> **WHAT YOU SHOULD DO**:
Every entry below should be written out again exactly.

> **TASK INPUT**:
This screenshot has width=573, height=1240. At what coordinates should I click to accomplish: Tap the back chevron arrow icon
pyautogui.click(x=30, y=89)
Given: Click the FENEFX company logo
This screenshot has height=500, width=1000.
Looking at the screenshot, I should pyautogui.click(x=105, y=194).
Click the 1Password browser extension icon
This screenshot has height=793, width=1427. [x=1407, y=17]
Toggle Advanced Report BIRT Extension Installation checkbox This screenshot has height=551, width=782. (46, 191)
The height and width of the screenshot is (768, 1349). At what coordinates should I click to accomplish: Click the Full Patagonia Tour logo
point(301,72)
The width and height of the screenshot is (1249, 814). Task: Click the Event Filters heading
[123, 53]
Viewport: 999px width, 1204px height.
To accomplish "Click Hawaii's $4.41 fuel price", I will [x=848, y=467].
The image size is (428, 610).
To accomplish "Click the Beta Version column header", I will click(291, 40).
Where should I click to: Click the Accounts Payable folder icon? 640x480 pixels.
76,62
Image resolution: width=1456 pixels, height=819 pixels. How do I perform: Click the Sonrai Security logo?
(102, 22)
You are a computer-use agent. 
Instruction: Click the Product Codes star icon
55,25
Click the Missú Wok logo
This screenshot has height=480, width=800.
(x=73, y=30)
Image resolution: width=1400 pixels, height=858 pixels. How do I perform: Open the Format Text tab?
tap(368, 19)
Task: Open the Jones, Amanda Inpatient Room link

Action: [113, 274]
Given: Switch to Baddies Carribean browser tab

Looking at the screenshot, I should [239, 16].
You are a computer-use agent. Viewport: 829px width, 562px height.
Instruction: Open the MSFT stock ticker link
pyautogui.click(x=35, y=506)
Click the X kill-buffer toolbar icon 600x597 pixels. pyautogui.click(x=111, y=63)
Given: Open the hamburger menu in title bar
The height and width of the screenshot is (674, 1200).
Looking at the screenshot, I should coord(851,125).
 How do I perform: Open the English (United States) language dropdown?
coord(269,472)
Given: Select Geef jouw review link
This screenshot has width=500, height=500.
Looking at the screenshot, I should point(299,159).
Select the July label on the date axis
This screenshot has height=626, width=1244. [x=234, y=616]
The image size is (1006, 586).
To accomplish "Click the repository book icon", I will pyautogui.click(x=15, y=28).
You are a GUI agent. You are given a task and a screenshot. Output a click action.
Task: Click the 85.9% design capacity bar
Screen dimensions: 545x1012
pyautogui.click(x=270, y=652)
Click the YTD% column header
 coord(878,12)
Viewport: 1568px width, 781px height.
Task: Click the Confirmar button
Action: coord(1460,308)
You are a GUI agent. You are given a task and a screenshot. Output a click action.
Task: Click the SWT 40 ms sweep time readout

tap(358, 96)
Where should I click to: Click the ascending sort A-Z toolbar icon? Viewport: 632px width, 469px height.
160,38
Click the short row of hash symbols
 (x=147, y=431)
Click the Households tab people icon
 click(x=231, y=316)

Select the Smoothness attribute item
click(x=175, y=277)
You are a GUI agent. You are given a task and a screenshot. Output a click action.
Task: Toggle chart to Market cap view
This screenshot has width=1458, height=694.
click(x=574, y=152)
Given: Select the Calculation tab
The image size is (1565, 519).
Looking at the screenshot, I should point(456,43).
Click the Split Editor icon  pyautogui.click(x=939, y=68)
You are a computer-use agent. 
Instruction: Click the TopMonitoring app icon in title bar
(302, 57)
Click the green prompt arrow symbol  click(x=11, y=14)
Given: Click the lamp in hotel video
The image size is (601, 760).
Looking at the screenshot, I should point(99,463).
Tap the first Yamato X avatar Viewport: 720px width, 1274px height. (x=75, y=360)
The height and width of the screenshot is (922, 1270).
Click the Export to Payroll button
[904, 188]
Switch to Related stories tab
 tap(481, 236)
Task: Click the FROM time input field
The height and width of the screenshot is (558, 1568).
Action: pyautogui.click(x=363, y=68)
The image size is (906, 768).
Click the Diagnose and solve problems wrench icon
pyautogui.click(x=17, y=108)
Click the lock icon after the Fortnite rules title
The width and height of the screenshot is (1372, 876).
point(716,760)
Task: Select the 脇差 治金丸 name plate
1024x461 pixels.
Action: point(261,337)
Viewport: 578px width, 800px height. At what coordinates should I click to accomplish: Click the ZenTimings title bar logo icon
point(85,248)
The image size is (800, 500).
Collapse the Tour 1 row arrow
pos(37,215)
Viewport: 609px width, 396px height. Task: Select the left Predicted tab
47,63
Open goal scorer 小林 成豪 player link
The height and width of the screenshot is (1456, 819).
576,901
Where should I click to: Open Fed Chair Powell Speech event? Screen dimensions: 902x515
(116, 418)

> **REPLY TO THE TASK**:
This screenshot has width=573, height=1240. At what coordinates should I click to accomplish: Tap the back chevron arrow icon
pyautogui.click(x=30, y=89)
Given: Click the FENEFX company logo
This screenshot has height=500, width=1000.
Looking at the screenshot, I should pyautogui.click(x=105, y=194).
Click the 1Password browser extension icon
This screenshot has height=793, width=1427. [x=1407, y=17]
Toggle Advanced Report BIRT Extension Installation checkbox This screenshot has height=551, width=782. (46, 191)
The height and width of the screenshot is (768, 1349). At what coordinates should I click to accomplish: Click the Full Patagonia Tour logo
point(301,72)
The width and height of the screenshot is (1249, 814). Task: Click the Event Filters heading
[123, 53]
Viewport: 999px width, 1204px height.
To accomplish "Click Hawaii's $4.41 fuel price", I will [x=848, y=467].
The image size is (428, 610).
To accomplish "Click the Beta Version column header", I will click(291, 40).
Where should I click to: Click the Accounts Payable folder icon? 640x480 pixels.
76,62
Image resolution: width=1456 pixels, height=819 pixels. How do I perform: Click the Sonrai Security logo?
(102, 22)
You are a computer-use agent. 
Instruction: Click the Product Codes star icon
55,25
Click the Missú Wok logo
This screenshot has height=480, width=800.
(x=73, y=30)
Image resolution: width=1400 pixels, height=858 pixels. How do I perform: Open the Format Text tab?
tap(368, 19)
Task: Open the Jones, Amanda Inpatient Room link

Action: [113, 274]
Given: Switch to Baddies Carribean browser tab

Looking at the screenshot, I should [239, 16].
You are a computer-use agent. Viewport: 829px width, 562px height.
Instruction: Open the MSFT stock ticker link
pyautogui.click(x=35, y=506)
Click the X kill-buffer toolbar icon 600x597 pixels. pyautogui.click(x=111, y=63)
Given: Open the hamburger menu in title bar
The height and width of the screenshot is (674, 1200).
Looking at the screenshot, I should coord(851,125).
 How do I perform: Open the English (United States) language dropdown?
coord(269,472)
Given: Select Geef jouw review link
This screenshot has width=500, height=500.
Looking at the screenshot, I should point(299,159).
Select the July label on the date axis
This screenshot has height=626, width=1244. [x=234, y=616]
The image size is (1006, 586).
To accomplish "Click the repository book icon", I will pyautogui.click(x=15, y=28).
You are a GUI agent. You are given a task and a screenshot. Output a click action.
Task: Click the 85.9% design capacity bar
Screen dimensions: 545x1012
pyautogui.click(x=270, y=652)
Click the YTD% column header
 coord(878,12)
Viewport: 1568px width, 781px height.
Task: Click the Confirmar button
Action: coord(1460,308)
You are a GUI agent. You are given a task and a screenshot. Output a click action.
Task: Click the SWT 40 ms sweep time readout

tap(358, 96)
Where should I click to: Click the ascending sort A-Z toolbar icon? Viewport: 632px width, 469px height.
160,38
Click the short row of hash symbols
 (x=147, y=431)
Click the Households tab people icon
 click(x=231, y=316)

Select the Smoothness attribute item
click(x=175, y=277)
You are a GUI agent. You are given a task and a screenshot. Output a click action.
Task: Toggle chart to Market cap view
This screenshot has width=1458, height=694.
click(x=574, y=152)
Given: Select the Calculation tab
The image size is (1565, 519).
Looking at the screenshot, I should point(456,43).
Click the Split Editor icon  pyautogui.click(x=939, y=68)
You are a computer-use agent. 
Instruction: Click the TopMonitoring app icon in title bar
(302, 57)
Click the green prompt arrow symbol  click(x=11, y=14)
Given: Click the lamp in hotel video
The image size is (601, 760).
Looking at the screenshot, I should point(99,463).
Tap the first Yamato X avatar Viewport: 720px width, 1274px height. (x=75, y=360)
The height and width of the screenshot is (922, 1270).
Click the Export to Payroll button
[904, 188]
Switch to Related stories tab
 tap(481, 236)
Task: Click the FROM time input field
The height and width of the screenshot is (558, 1568).
Action: pyautogui.click(x=363, y=68)
The image size is (906, 768).
Click the Diagnose and solve problems wrench icon
pyautogui.click(x=17, y=108)
Click the lock icon after the Fortnite rules title
The width and height of the screenshot is (1372, 876).
point(716,760)
Task: Select the 脇差 治金丸 name plate
1024x461 pixels.
Action: point(261,337)
Viewport: 578px width, 800px height. At what coordinates should I click to accomplish: Click the ZenTimings title bar logo icon
point(85,248)
The image size is (800, 500).
Collapse the Tour 1 row arrow
pos(37,215)
Viewport: 609px width, 396px height. Task: Select the left Predicted tab
47,63
Open goal scorer 小林 成豪 player link
The height and width of the screenshot is (1456, 819).
576,901
Where should I click to: Open Fed Chair Powell Speech event? Screen dimensions: 902x515
(116, 418)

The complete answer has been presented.